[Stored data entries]
※
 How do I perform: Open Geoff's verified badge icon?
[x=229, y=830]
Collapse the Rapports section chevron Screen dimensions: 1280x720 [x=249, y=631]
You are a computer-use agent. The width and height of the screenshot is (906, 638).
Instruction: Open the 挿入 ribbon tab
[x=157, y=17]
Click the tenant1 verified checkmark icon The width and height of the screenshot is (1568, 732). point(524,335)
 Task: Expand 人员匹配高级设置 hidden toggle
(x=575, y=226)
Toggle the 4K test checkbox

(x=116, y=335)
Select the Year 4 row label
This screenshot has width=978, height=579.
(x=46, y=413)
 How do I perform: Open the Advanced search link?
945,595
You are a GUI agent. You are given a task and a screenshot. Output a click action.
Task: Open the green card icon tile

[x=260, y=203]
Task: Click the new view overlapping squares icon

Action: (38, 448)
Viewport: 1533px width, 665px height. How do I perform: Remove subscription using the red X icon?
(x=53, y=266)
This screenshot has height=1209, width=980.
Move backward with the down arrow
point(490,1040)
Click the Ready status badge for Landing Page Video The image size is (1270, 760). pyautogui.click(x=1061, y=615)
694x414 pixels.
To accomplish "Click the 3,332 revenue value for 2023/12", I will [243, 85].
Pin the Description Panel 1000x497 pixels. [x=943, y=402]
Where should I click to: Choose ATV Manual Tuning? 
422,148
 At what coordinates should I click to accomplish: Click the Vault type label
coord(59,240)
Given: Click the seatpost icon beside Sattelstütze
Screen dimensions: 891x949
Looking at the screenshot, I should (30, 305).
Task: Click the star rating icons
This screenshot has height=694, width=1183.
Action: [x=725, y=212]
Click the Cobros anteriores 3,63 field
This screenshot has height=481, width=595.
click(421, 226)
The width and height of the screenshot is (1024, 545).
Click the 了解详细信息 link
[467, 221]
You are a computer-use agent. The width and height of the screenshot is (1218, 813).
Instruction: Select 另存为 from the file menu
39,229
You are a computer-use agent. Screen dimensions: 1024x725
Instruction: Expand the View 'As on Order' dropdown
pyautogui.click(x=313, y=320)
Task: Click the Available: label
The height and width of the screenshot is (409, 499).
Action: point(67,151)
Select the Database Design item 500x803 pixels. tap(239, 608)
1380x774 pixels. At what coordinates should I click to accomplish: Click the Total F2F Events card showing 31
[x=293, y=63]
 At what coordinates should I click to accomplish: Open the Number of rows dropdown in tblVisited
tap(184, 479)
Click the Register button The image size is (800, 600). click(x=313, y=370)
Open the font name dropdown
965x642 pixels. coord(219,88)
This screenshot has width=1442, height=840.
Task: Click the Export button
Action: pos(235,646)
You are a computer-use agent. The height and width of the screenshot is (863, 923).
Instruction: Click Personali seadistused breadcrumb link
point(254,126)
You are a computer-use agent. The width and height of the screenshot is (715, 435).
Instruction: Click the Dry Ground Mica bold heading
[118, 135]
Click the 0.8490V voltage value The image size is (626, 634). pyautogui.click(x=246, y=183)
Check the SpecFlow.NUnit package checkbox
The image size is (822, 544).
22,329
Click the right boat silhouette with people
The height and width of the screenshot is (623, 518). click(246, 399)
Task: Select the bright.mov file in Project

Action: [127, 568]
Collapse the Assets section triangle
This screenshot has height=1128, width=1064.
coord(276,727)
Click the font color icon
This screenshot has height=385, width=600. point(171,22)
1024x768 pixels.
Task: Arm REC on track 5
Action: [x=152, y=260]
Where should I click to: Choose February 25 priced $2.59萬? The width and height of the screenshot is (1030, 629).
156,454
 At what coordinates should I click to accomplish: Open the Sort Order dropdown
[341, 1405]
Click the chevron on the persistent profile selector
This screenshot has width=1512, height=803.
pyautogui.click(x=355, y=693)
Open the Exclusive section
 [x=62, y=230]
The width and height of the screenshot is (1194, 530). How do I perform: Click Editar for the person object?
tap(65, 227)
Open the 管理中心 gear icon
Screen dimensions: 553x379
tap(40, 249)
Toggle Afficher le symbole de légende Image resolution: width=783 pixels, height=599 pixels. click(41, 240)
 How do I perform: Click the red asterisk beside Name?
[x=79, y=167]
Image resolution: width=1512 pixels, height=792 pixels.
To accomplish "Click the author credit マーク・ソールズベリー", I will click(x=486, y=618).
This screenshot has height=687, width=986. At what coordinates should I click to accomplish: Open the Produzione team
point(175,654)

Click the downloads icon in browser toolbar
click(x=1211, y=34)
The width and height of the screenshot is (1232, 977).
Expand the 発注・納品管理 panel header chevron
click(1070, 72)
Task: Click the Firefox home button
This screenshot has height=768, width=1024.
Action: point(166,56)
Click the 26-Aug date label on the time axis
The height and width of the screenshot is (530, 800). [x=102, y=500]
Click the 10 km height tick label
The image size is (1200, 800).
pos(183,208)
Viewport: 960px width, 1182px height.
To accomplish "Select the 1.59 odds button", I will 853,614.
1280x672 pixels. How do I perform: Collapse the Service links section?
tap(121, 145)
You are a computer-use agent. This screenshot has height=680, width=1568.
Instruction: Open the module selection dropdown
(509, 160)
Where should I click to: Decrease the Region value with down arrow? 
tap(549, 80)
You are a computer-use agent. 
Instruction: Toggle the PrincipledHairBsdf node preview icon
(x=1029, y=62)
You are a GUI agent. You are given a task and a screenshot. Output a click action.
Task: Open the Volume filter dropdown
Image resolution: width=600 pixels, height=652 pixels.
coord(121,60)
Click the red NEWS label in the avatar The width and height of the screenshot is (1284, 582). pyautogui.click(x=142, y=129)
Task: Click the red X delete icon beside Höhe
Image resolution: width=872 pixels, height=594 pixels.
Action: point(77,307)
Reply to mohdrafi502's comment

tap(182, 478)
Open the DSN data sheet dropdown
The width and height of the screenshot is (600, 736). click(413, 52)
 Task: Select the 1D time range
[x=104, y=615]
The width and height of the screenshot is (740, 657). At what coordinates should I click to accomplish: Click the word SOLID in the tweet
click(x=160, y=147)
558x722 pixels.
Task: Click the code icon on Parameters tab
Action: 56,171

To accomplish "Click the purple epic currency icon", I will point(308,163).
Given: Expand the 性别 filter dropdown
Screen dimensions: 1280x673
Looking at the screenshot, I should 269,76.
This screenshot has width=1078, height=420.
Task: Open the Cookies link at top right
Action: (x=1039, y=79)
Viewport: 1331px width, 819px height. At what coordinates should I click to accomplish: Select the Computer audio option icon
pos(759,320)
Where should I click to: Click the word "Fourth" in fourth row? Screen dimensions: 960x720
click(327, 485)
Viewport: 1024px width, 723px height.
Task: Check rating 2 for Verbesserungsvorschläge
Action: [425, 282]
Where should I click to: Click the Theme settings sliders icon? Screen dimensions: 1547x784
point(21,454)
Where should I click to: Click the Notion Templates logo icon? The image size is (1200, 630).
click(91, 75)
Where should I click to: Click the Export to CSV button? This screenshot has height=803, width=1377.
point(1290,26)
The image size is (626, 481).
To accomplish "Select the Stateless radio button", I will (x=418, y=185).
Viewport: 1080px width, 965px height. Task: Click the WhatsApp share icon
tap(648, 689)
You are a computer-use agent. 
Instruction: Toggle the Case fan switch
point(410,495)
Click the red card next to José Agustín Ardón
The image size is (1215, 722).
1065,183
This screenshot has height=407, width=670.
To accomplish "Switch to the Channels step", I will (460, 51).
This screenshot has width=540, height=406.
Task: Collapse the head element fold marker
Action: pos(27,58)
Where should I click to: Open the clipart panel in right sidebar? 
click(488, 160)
※
> _Exercise objective_:
Using the data above, extract exactly the lines from the one that holds "Task: Click the Firefox home button" to the one that holds "Given: Expand the 性别 filter dropdown", both ends included, and no others.

> _Response area_:
Task: Click the Firefox home button
This screenshot has height=768, width=1024.
Action: point(166,56)
Click the 26-Aug date label on the time axis
The height and width of the screenshot is (530, 800). [x=102, y=500]
Click the 10 km height tick label
The image size is (1200, 800).
pos(183,208)
Viewport: 960px width, 1182px height.
To accomplish "Select the 1.59 odds button", I will 853,614.
1280x672 pixels. How do I perform: Collapse the Service links section?
tap(121, 145)
You are a computer-use agent. This screenshot has height=680, width=1568.
Instruction: Open the module selection dropdown
(509, 160)
Where should I click to: Decrease the Region value with down arrow? 
tap(549, 80)
You are a computer-use agent. 
Instruction: Toggle the PrincipledHairBsdf node preview icon
(x=1029, y=62)
You are a GUI agent. You are given a task and a screenshot. Output a click action.
Task: Open the Volume filter dropdown
Image resolution: width=600 pixels, height=652 pixels.
coord(121,60)
Click the red NEWS label in the avatar The width and height of the screenshot is (1284, 582). pyautogui.click(x=142, y=129)
Task: Click the red X delete icon beside Höhe
Image resolution: width=872 pixels, height=594 pixels.
Action: point(77,307)
Reply to mohdrafi502's comment

tap(182, 478)
Open the DSN data sheet dropdown
The width and height of the screenshot is (600, 736). click(413, 52)
 Task: Select the 1D time range
[x=104, y=615]
The width and height of the screenshot is (740, 657). At what coordinates should I click to accomplish: Click the word SOLID in the tweet
click(x=160, y=147)
558x722 pixels.
Task: Click the code icon on Parameters tab
Action: 56,171

To accomplish "Click the purple epic currency icon", I will point(308,163).
Given: Expand the 性别 filter dropdown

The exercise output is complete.